The lines from the top of the material below through the line containing "Click the 'westliches" are to be printed exactly, with pictures omitted.
(Beginning of LISTED RECORDS)
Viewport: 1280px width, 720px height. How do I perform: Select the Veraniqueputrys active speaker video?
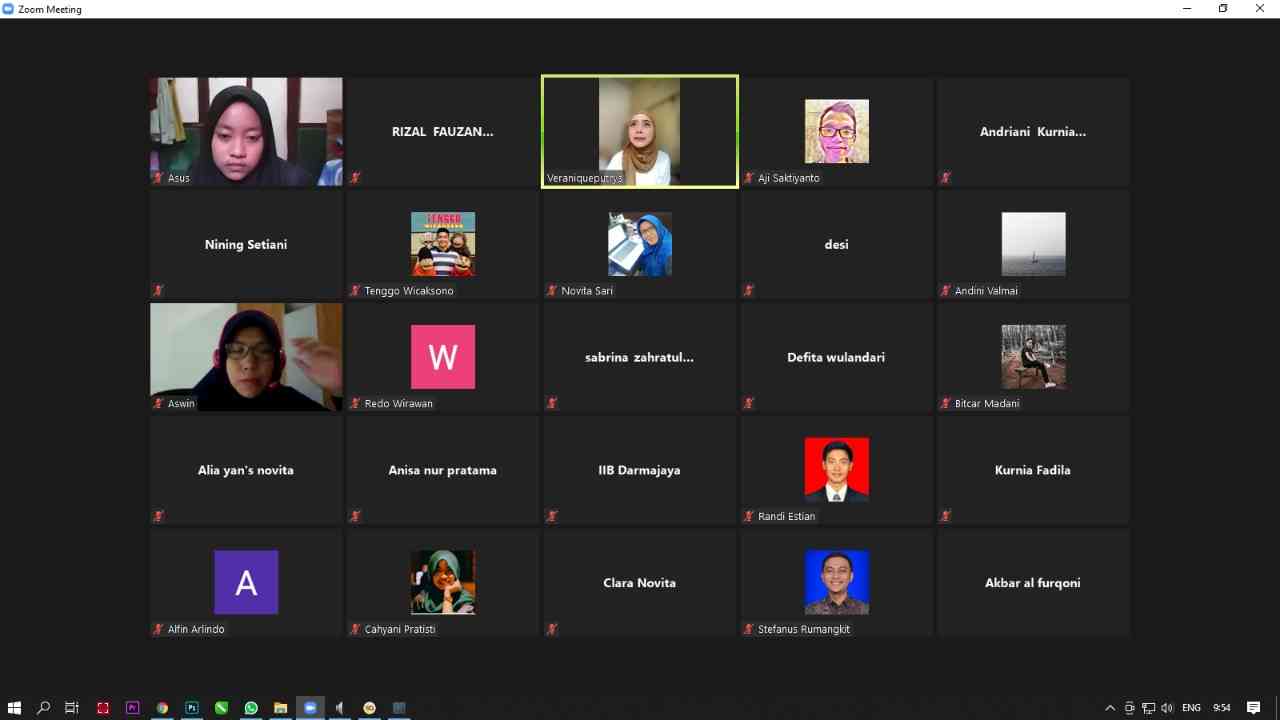point(640,131)
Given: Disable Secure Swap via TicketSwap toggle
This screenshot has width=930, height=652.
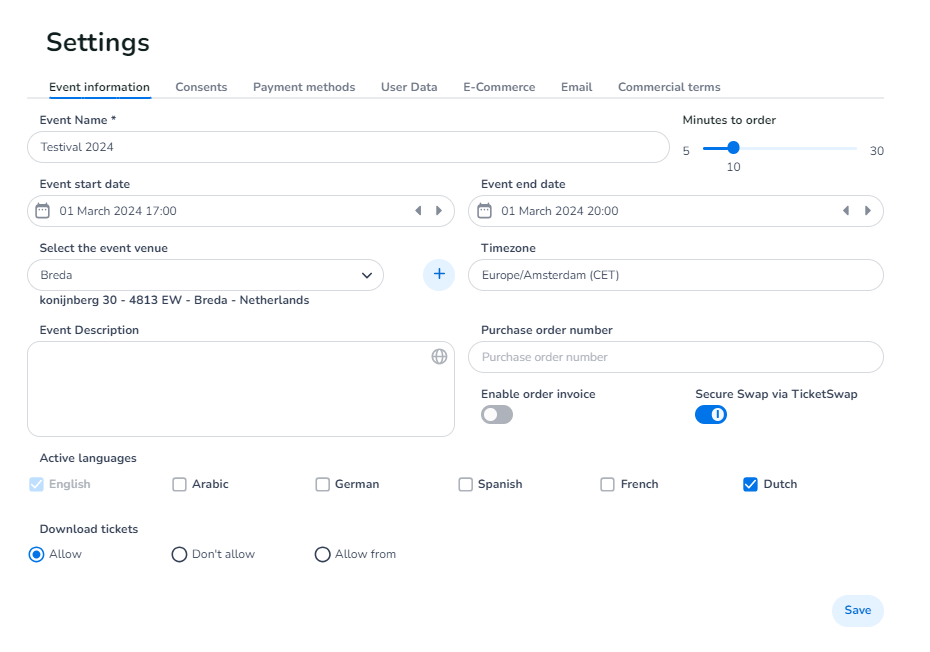Looking at the screenshot, I should click(x=711, y=415).
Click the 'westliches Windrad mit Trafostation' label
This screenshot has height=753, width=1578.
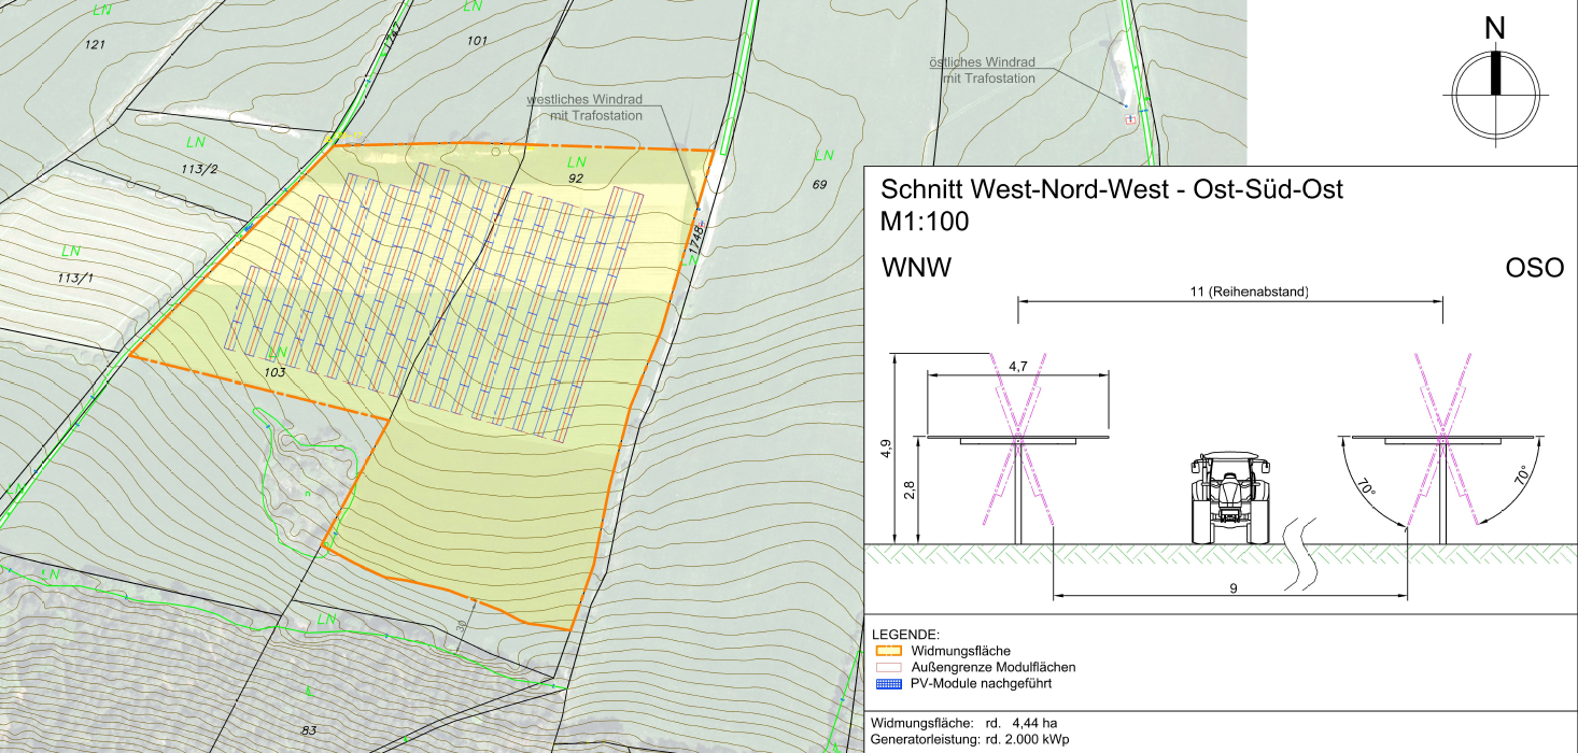[x=585, y=107]
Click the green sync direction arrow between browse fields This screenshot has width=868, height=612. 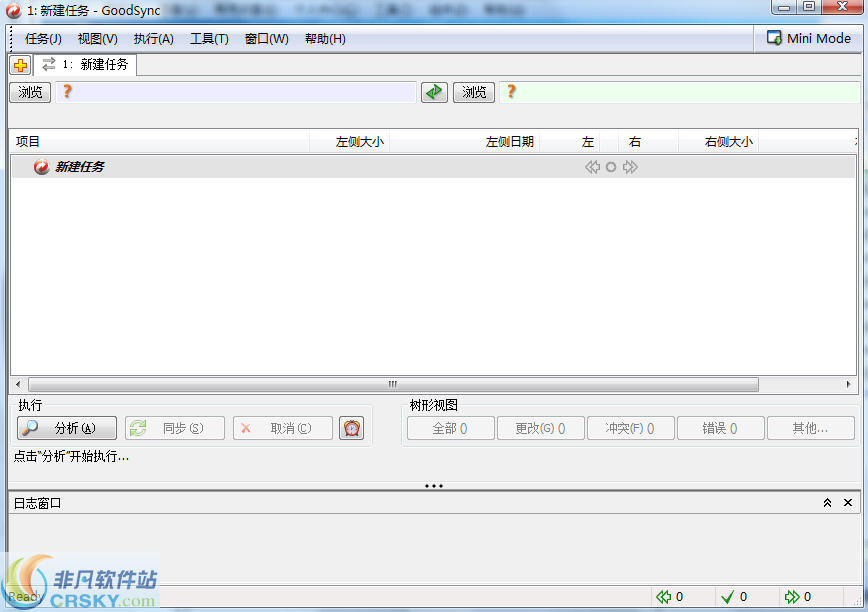(x=434, y=91)
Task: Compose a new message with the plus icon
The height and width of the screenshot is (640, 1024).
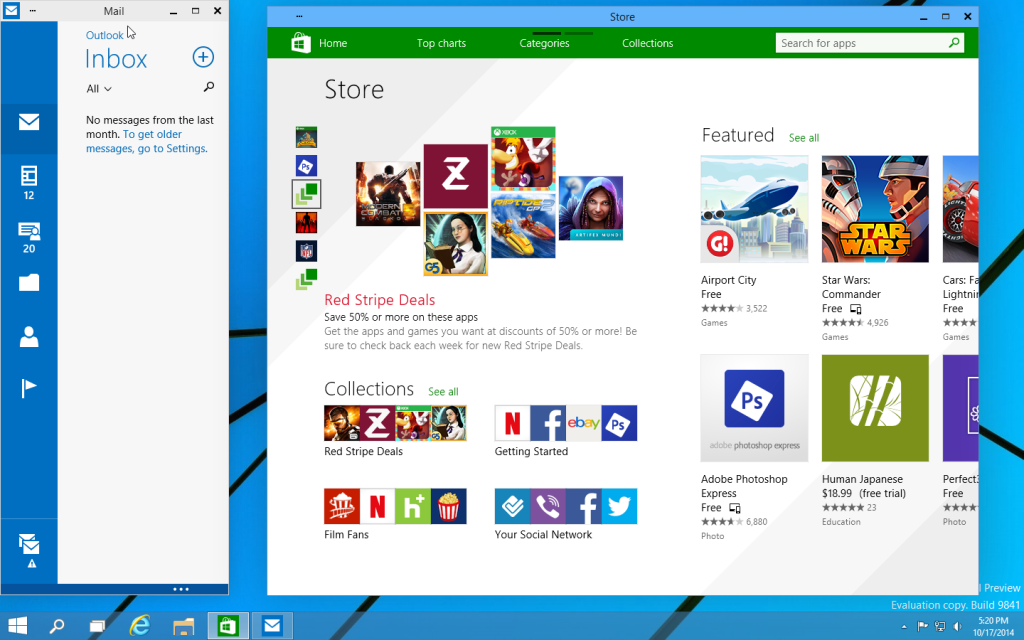Action: pos(203,57)
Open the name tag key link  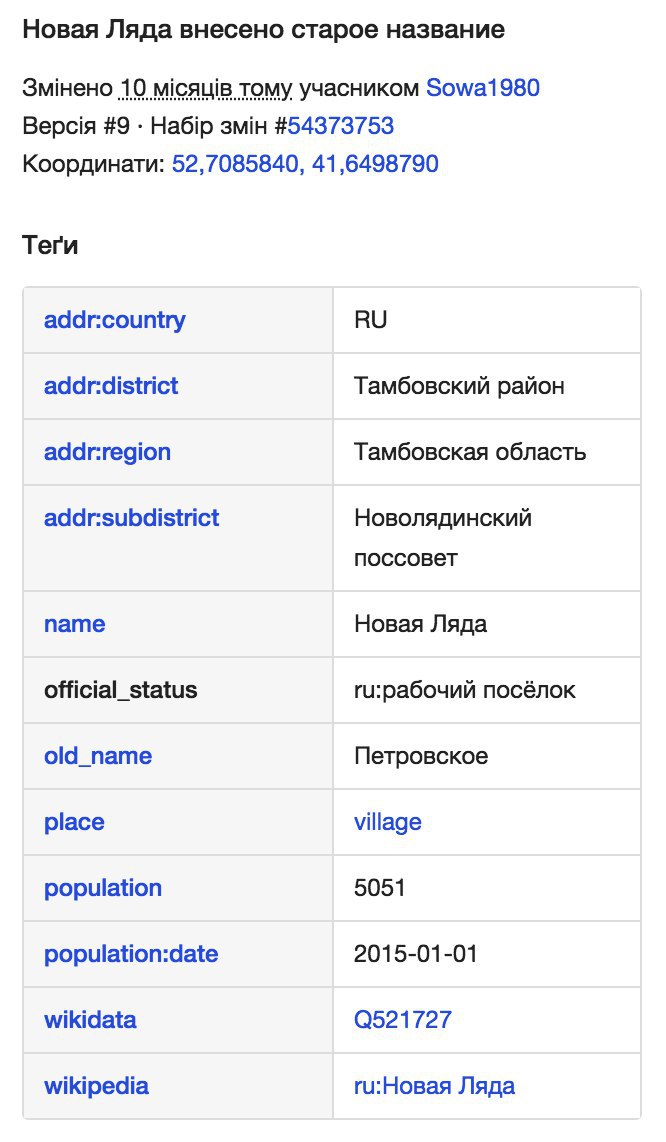[x=74, y=623]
(End of LISTED RECORDS)
**SOLVED PROBLEM**
Viewport: 1280px width, 720px height. How do I perform: Select the Veraniqueputrys active speaker video?
point(640,131)
Given: Disable Secure Swap via TicketSwap toggle
This screenshot has width=930, height=652.
Looking at the screenshot, I should click(x=711, y=415).
Click the 'westliches Windrad mit Trafostation' label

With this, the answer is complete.